Echemos pluma: el pasado 11 de julio estuvo por acá la presidenta Claudia Sheinbaum para la entrega de viviendas y, de paso, para cobijar de lleno el llamado Plan Agua Saludable y Fluye; apenas el 7 de agosto desembarcó la ministra Yasmín Esquivel con el pretexto de presentar su libro; y apenas este martes se dejó ver Miguel Torruco, subsecretario de la SSCP, para dar el banderazo a un centro deportivo y comunitario con una inversión de 10 millones de pesos. ¿De verdad alguien cree en las casualidades?

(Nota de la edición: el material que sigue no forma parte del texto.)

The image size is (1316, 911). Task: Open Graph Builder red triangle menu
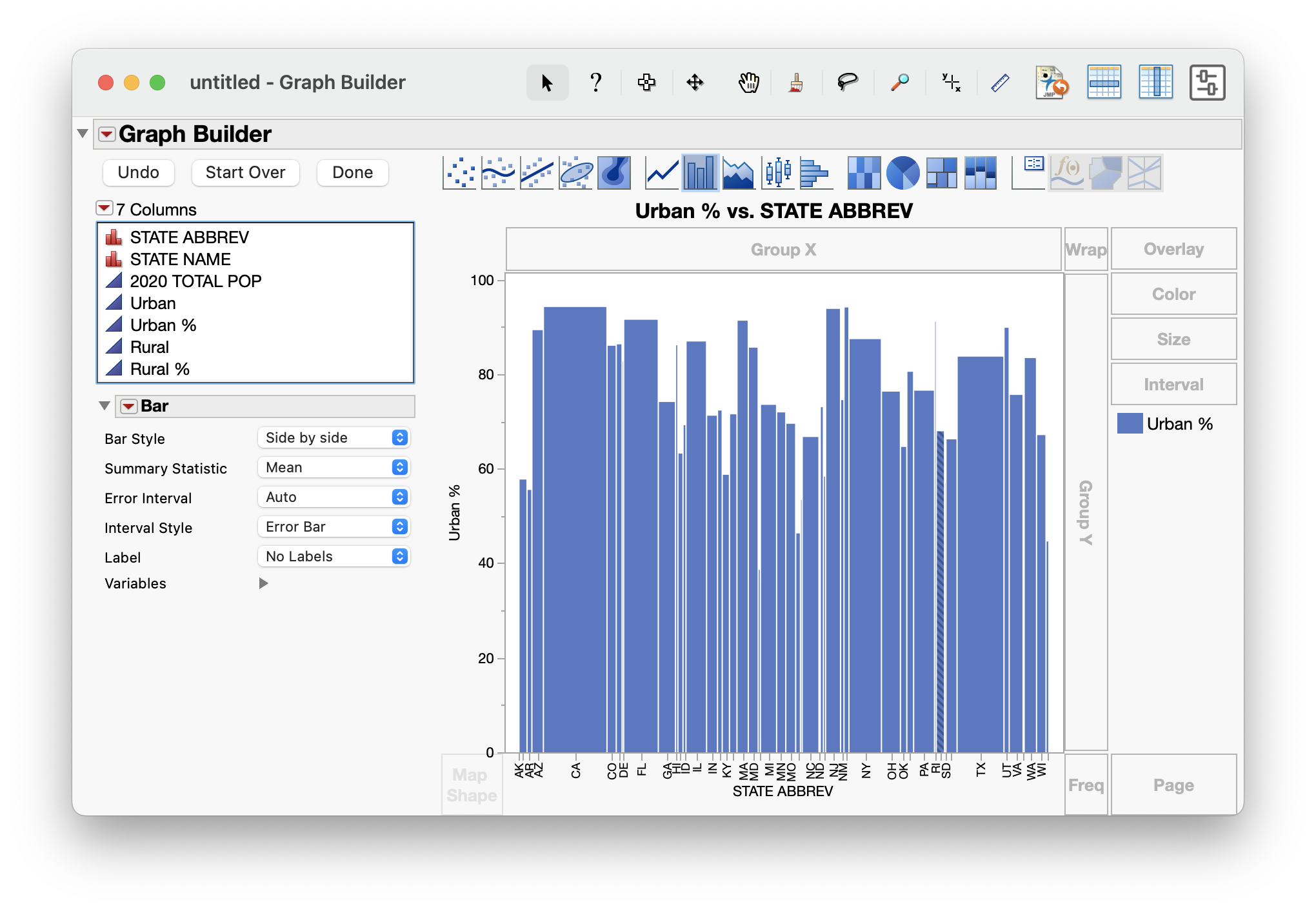106,134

En el ajedrez político, la acumulación de reflectores es señal inequívoca de bendición y cobijo. El arropo a Betzabé Martínez no solo es evidente, sino que se está operando a marchas forzadas desde las alturas. Al final del día, el mensaje es contundente: más allá del forcejeo por el poder, a Gómez Palacio le está sonriendo la fortuna y le está yendo bien.

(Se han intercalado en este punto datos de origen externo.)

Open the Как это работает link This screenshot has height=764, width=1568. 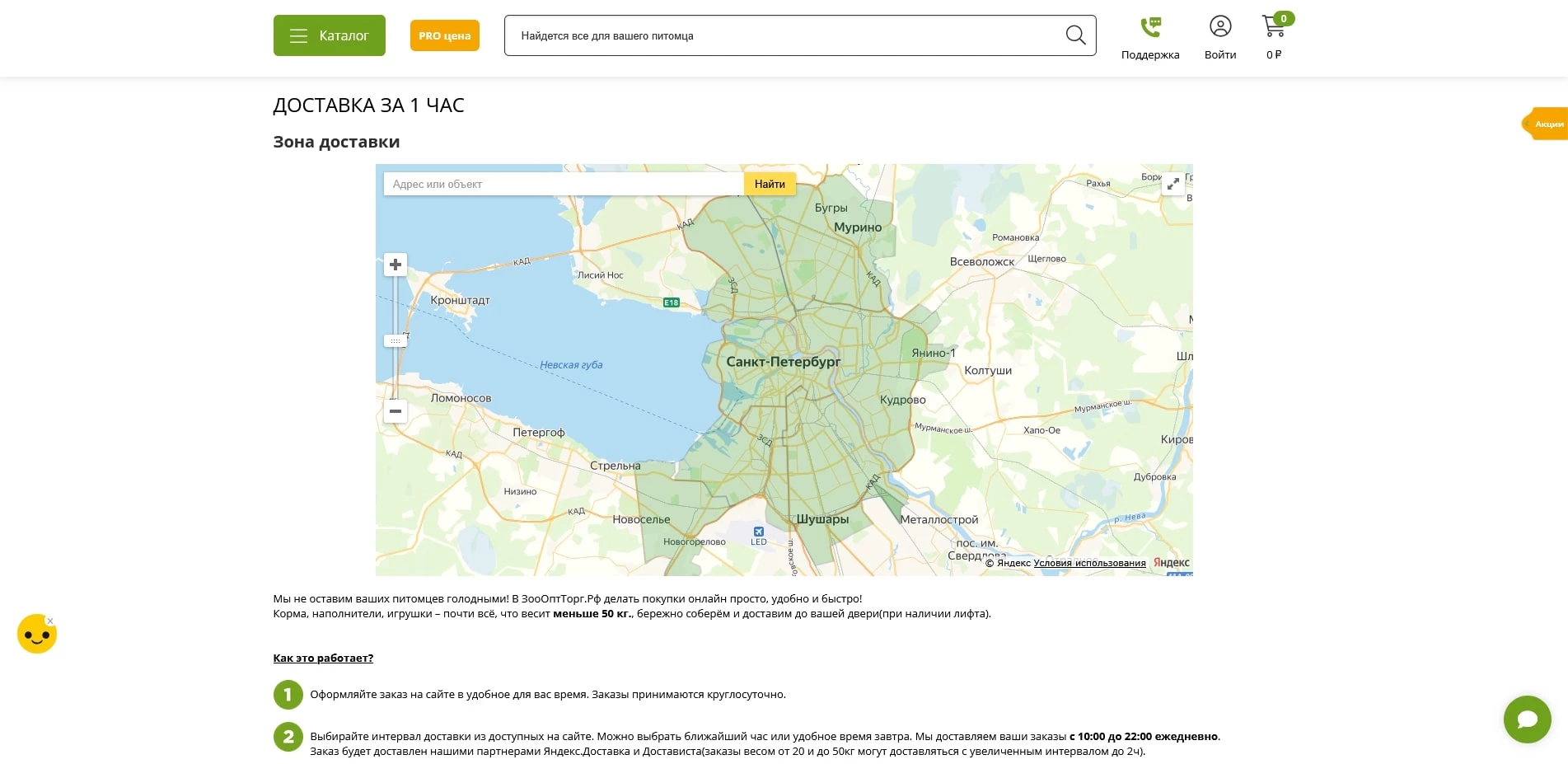[322, 658]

Que en el Centro de Día para Migrantes de Torreón traen una lección bien clara para la clase política que solo se fija en las estadísticas: el flujo de migrantes habrá bajado en La Laguna, pero el compromiso y las necesidades operativas no se recortan por falta de “público”. Resulta que la coordinadora María Concepción Martínez anda recordando que el albergue no baja la cortina ni reduce su atención de 24 horas aunque solo haya una o dos personas en el plato de la sopa.
Y es que, mientras algunos se cuelgan medallas cuando ven bajar las cifras migratorias, en el terreno real se requiere ropa talla 28 a 32, productos de limpieza y, sobre todo, agua y alimentos. Ojalá a más de un funcionario que le gusta presumir la “atención a grupos vulnerables” se le prenda el foco, visite la casa y recuerde que gobernar y apoyar no es cuestión de números, sino de voluntad real.